Tuesday, July 12, 2005

Onward goes the banner of historical debate

So I've got through the first salvo of primary source material and I'm on to the secondary. And I'm expanding a bit.

Just finished Goldsworthy's The Fall of Carthage and now on The Spartans. Also finished Anabasis which was brilliant - the Xenophonic speeches are brilliant constructions. No wonder the public school system taught it for so long. In fact I'm pretty sure we got Xenophon as an unseen in our GCSE Greek exam.

It has now been suggested to me that I read Livy. If I'm serious about the Carthage angle then I ought to, and probably Polybius as well. And a whole bunch of other s*it. And I think it would be foolish to stop now. However I am thinking increasingly about doing a WOTR style game on the Ionian revolt, with expansion packs to take in the Persian wars proper and the Peloponnesian war and so on. I think it lends itself more to a game than pre Punic wars Carthage.

Had a flash of inspiration whilst reading about Sparta today - Pindar was Theban. Maybe I can get something out of him...

The Nicias-Alcibiades debate also goes on in my head. Who was more responsible for the fall of the Athenian Empire? The debate is odd - things that A did were more indirect than those that N did, but may have had wider implications. Either way it the Athenian view of their leaders seems to have been pretty damn odd.

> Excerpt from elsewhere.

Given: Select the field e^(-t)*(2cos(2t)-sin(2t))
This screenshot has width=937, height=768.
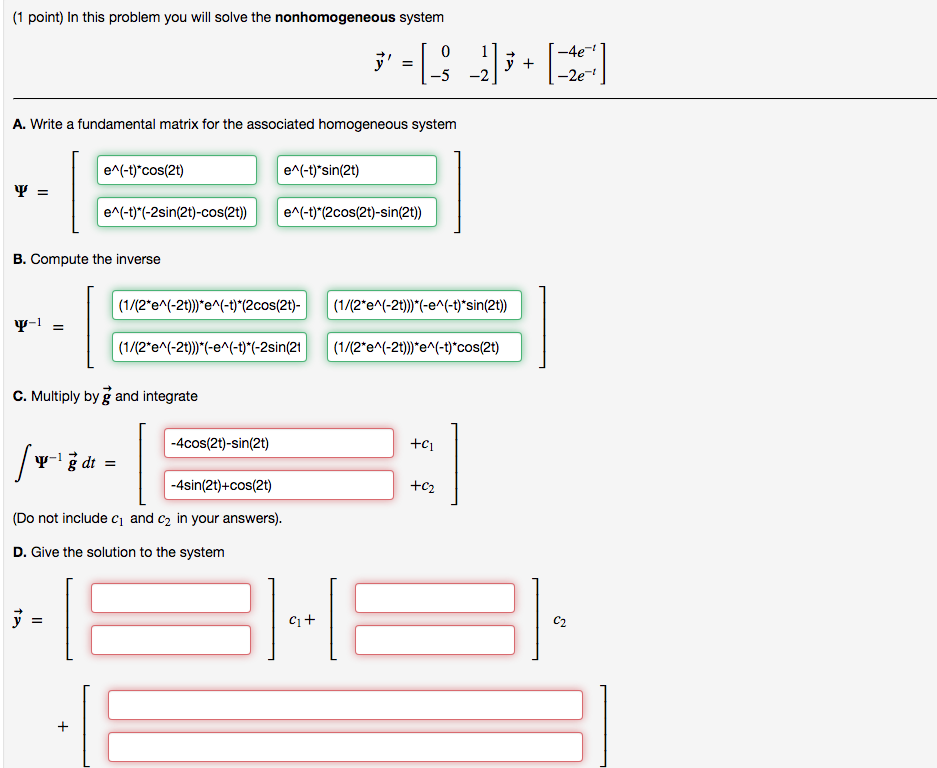Looking at the screenshot, I should [355, 212].
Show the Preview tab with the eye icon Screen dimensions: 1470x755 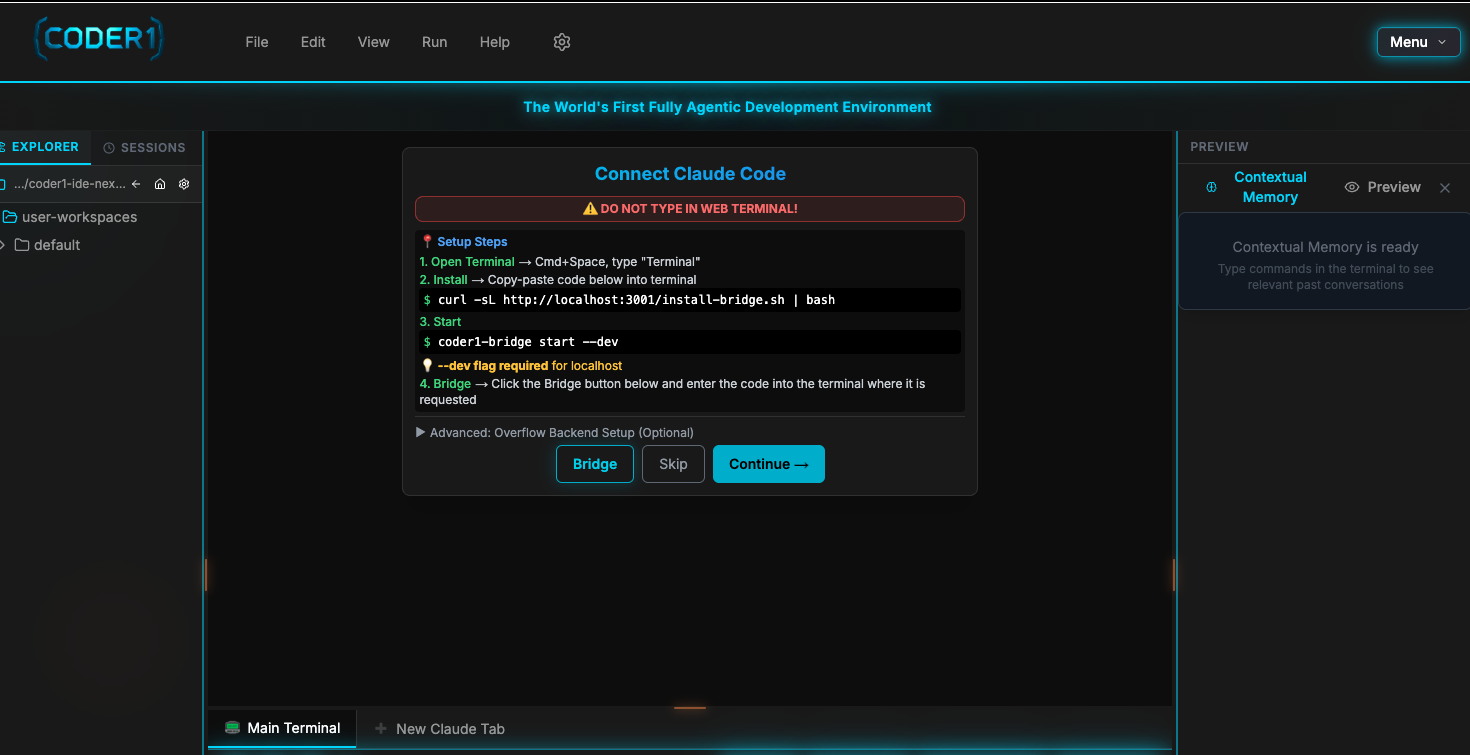pyautogui.click(x=1383, y=187)
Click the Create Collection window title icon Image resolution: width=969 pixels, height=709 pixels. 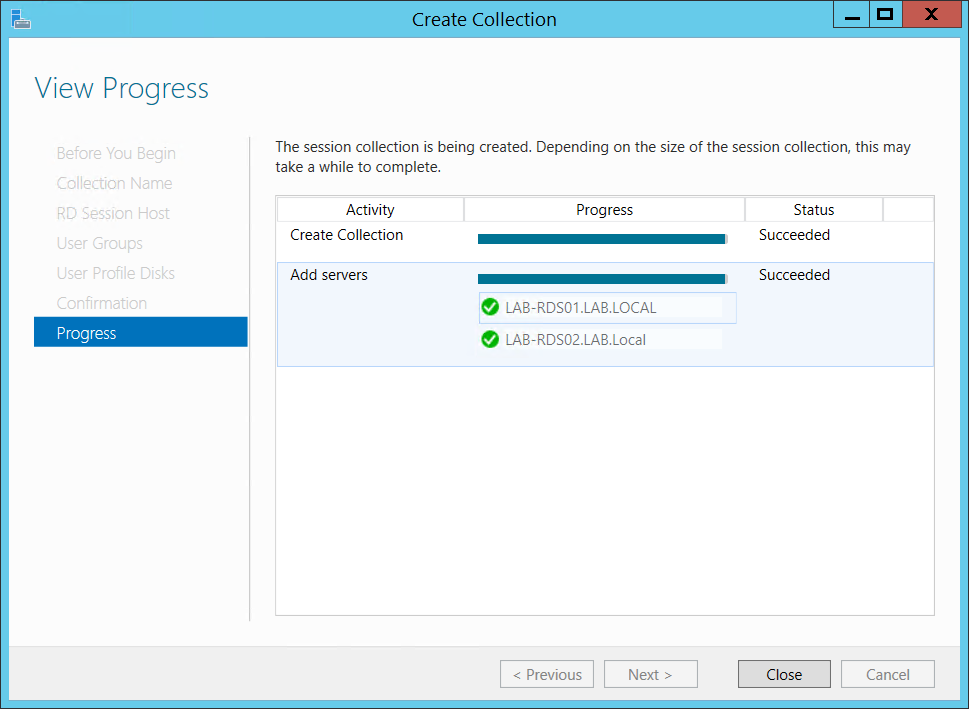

Another interesting area is one that has come up in various e-conversations with Yale. The comparison of Empires. What is an Empire? How can we identify, measure and contrast different systems and structures? And aren't (or weren't) there a lot more empires than we usually assume? A good example would be the Leges Inter Brettos et Scottos from late C11 or early C12 Scotland. This was an empire - the Gaelic speaking Scots were ruling over subject Welsh peoples who preserved some of their own structures in Strathclyde - but is not considered so because of the presence of the more powerful emerging English empire. 'Empire' is not a relative term.